## PROBLEM TO WORK ON
Reproduce the portion of the revision-update comment thread that starts with "Use hash to" and runs through "by revision r2108.".

## READING PASSAGE
------------------------------------------------------------------------

Also clear up more tabs and other style points.  

Original comment by shawnlaffan on 1 Feb 2014 at 10:52

GoogleCodeExporter commented 9 years ago
This issue was updated by revision r2106.

tidying up, platform independant paths etc

Original comment by anthony....@gmail.com on 3 Feb 2014 at 8:03

GoogleCodeExporter commented 9 years ago
This issue was updated by revision r2107.

Use hash to handle category names. 

Original comment by shawnlaffan on 4 Feb 2014 at 1:40

GoogleCodeExporter commented 9 years ago
This issue was updated by revision r2108.

Category names are zero based, and use a zero length string if not set.  Adjust 
code to match this.
Also a few style edits.

Original comment by shawnlaffan on 5 Feb 2014 at 2:34

GoogleCodeExporter commented 9 years ago
This issue was updated by revision r2109.

------------------------------------------------------------------------

## Dataset items
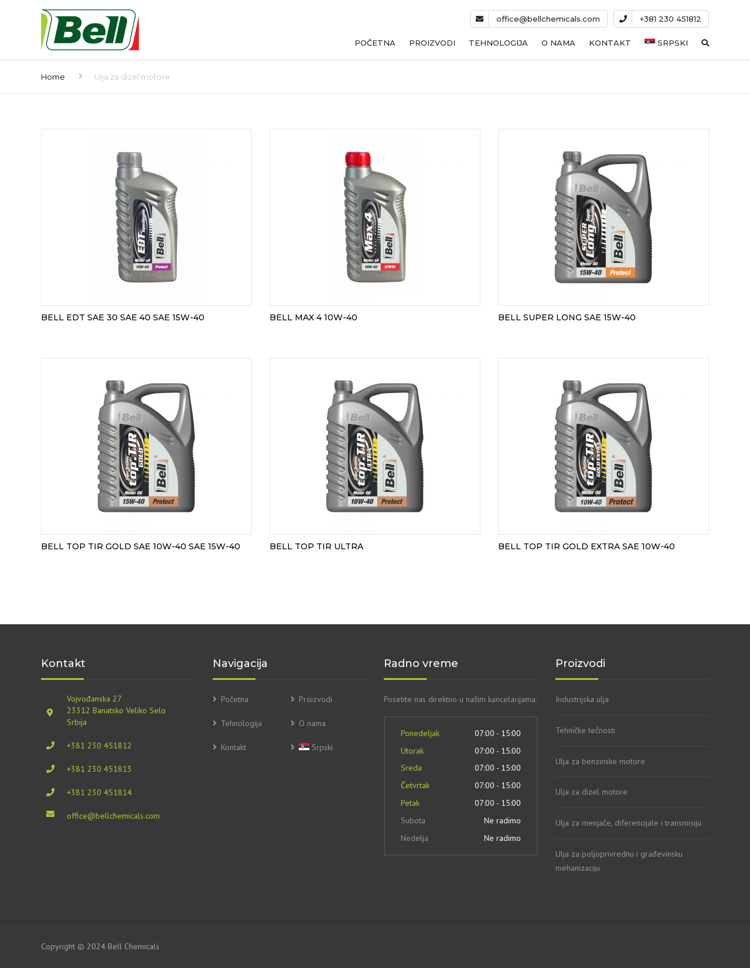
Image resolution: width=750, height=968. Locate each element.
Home (53, 76)
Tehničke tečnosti (585, 730)
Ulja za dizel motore (591, 791)
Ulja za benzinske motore (600, 761)
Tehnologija (498, 42)
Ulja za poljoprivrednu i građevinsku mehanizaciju (619, 861)
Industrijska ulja (582, 699)
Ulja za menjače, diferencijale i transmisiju (628, 823)
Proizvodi (432, 42)
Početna (375, 42)
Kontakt (610, 42)
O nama (558, 42)
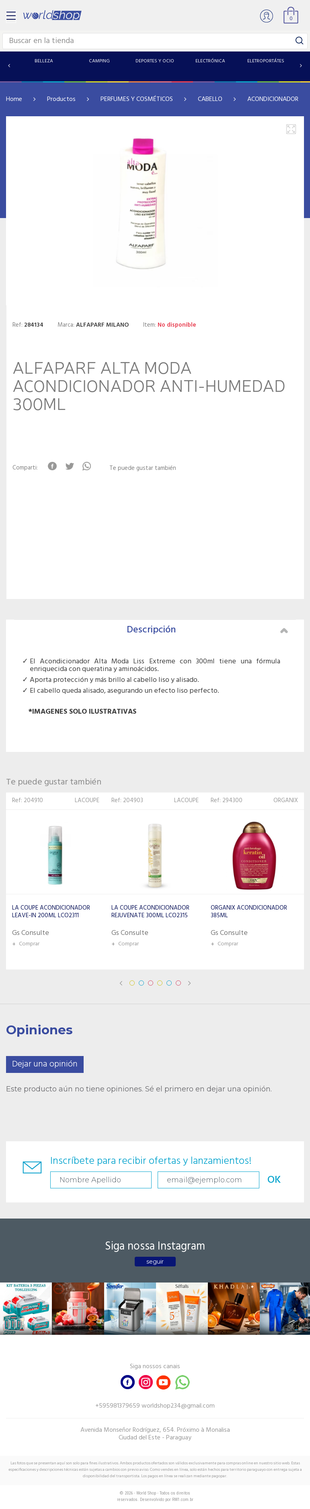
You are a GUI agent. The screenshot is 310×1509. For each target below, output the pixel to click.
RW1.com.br (182, 1499)
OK (274, 1180)
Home (14, 99)
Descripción (207, 630)
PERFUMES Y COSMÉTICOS (137, 99)
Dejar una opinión (45, 1064)
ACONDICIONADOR (272, 99)
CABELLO (210, 99)
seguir (155, 1261)
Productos (61, 99)
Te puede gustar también (142, 468)
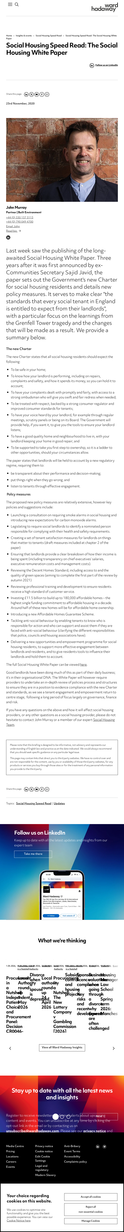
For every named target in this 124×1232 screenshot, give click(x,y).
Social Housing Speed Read (49, 36)
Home (9, 36)
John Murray (16, 207)
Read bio (13, 231)
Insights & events (24, 36)
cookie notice (17, 1136)
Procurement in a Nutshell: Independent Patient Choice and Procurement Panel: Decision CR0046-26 (30, 985)
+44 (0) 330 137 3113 (19, 218)
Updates (59, 803)
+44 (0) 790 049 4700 (19, 222)
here (83, 665)
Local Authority (86, 966)
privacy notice (94, 1131)
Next (114, 1048)
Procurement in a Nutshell (29, 966)
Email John (13, 226)
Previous (10, 1048)
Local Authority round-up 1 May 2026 (91, 978)
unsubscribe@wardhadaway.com (32, 1131)
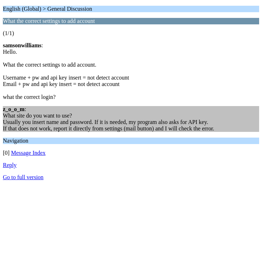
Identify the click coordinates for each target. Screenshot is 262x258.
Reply (9, 165)
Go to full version (23, 177)
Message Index (28, 153)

------------------------------------------------------------------------

## SOLUTION FOR THIS EXERCISE
Use hash to handle category names. 

Original comment by shawnlaffan on 4 Feb 2014 at 1:40

GoogleCodeExporter commented 9 years ago
This issue was updated by revision r2108.